Lawmakers Focus On College Security After Newtown
By SUSAN HAIGH
HARTFORD, Conn. (AP) _ Connecticut lawmakers turned their focus Tuesday to ways to improve safety at colleges and universities, in addition to primary and secondary schools, following the deadly massacre at Sandy Hook Elementary School in Newtown.
Members of the General Assembly’s Higher Education Committee heard testimony on a bill that would require each state and independent higher education institution to submit an up-to-date security protocol plan to the state’s Department of Emergency Services and Public Protection by Oct. 1.
The schools would also be required to establish trained threat assessment teams for each of their campuses.
Rep. Roberta Willis, D-Lakeville, the committee’s co-chairman, said a bipartisan legislative task force charged with reviewing the Dec. 14 Newtown shooting originally planned to review security at colleges and universities but did not have enough time and instead focused on primary and secondary school safety measures. She said the higher education committee plans to address the issue this session, which adjourns June 5.
“When you look around the country at all the difference incidences that have happened, sadly, a lot of them have been on college campuses,” said Willis, adding how many recent mass shooters, including the Newtown killer, were of college age. “We know that the behavioral health issues sometimes percolate to the surface during those years.”
Barbara O’Connor, chief of police and director of public safety at the University of Connecticut, said UConn supports legislation that requires trained threat assessment teams, adding how the legislation coincides with the university’s efforts to update its own threat assessment procedures and provide additional training for assessing and responding to threats.

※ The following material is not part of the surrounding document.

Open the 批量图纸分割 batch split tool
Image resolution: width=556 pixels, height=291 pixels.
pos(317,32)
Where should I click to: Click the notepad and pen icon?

She recommended, however, that lawmakers allow each school’s administration to decide who should be a member of those teams. She also urged the committee to change the bill and not require students to be included on such teams.
“Threat assessment teams necessarily review and discuss some of the any institution’s most sensitive information, including medical records of faculty, staff and students, and records of performance and evaluation,” she said. “It would be extremely difficult, if not impossible, to engage in such discussions without including identifiable information that simply should not be shared with students.”

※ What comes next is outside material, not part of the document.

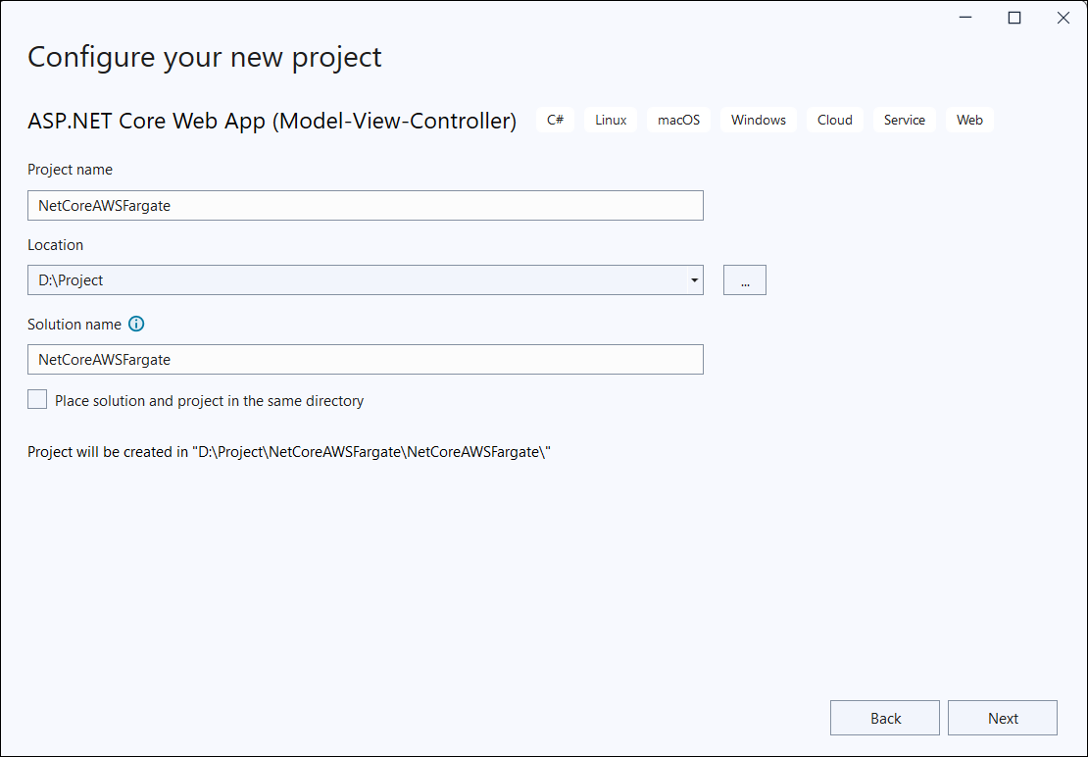1088x757 pixels.
Task: Select the Linux platform tag
Action: [x=610, y=119]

Willis said lawmakers plan to rewrite the legislation to say institutions “may” include a student on the teams rather than “shall” include one.

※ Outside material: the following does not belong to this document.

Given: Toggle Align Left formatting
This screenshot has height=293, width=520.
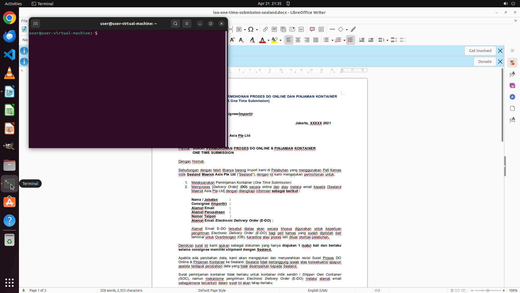Looking at the screenshot, I should coord(289,40).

Jane Fried, a professor and director of Student Development in Higher Education, masters in counseling program at Central Connecticut State University, suggested the legislators think beyond the bill that’s under consideration. In addition to threat assessment teams, she said all campus employees need to be trained to recognize the signs that a student may be in emotional trouble.
“We could do this with current employees and be equally effective,” she said, when asked whether she supported requiring schools to hire more trained counselors. She said faculty members in particular should receive training, considering they spend so much time with students.
Fried said colleges and universities need to focus on helping students achieve their goals, making sure every student has at least one employee or advanced student who can be a mentor and guide them through at least their first two years of school. Fried said many students are under a lot of stress about repaying student loans and finding jobs after graduation.
She said there are two particularly high-risk groups of students that schools need to be aware of.
They include students who are the first generation in their families to attend college and may not have the support at home. Also, Fried said there are many returning veterans who have transitional problems as they move from a group-oriented environment to a competitive college environment.